◆ **Directions for this task**
Can you copy out the data exactly? Leave the images out.

Stored dataset items
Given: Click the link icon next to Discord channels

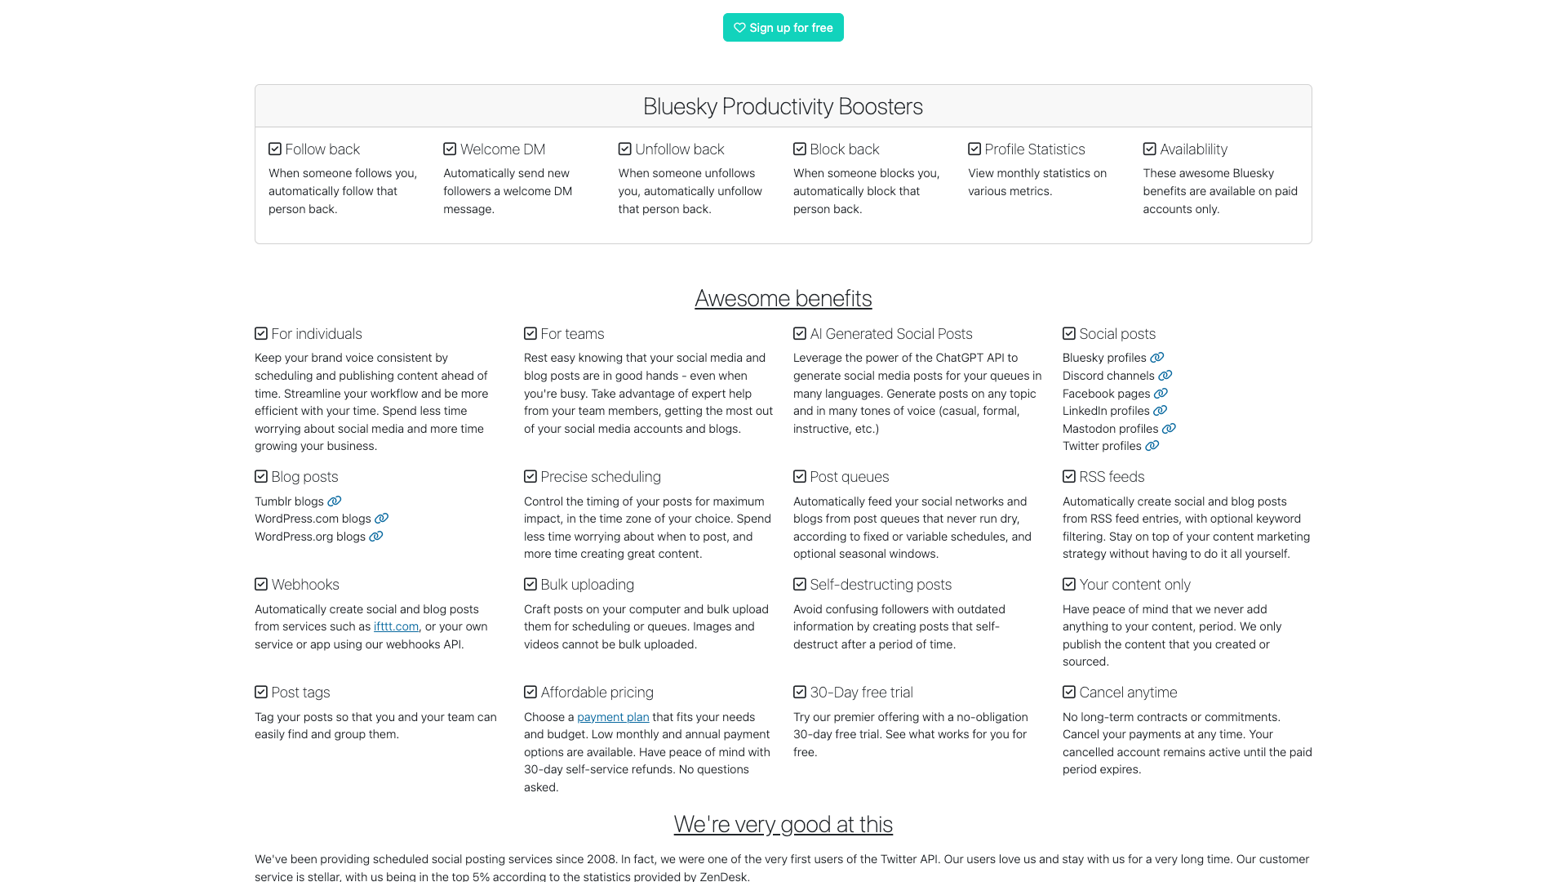Looking at the screenshot, I should [x=1165, y=376].
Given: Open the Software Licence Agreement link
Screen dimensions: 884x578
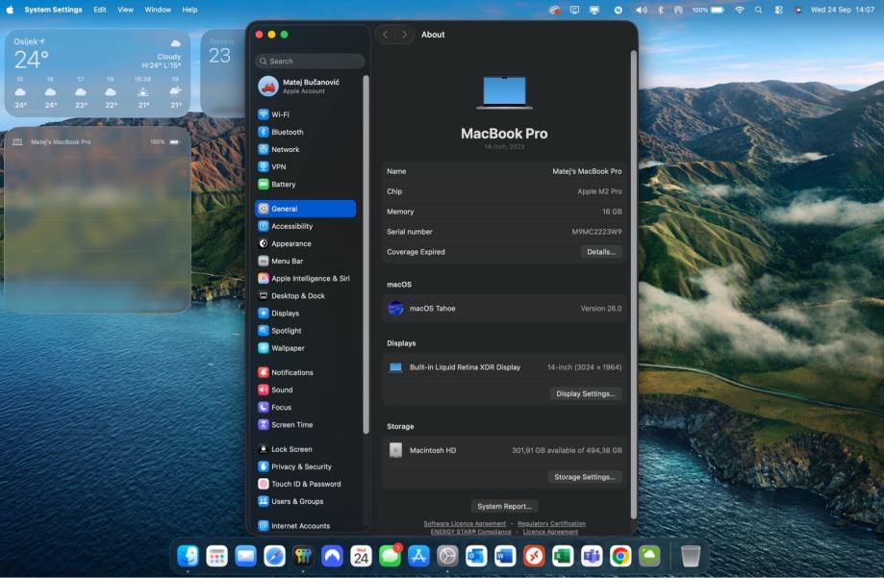Looking at the screenshot, I should click(465, 523).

◆ **Result**
Given: Click the link icon next to Discord channels

Looking at the screenshot, I should [x=1165, y=376].
Given: Open the Software Licence Agreement link
Screen dimensions: 884x578
Looking at the screenshot, I should click(465, 523).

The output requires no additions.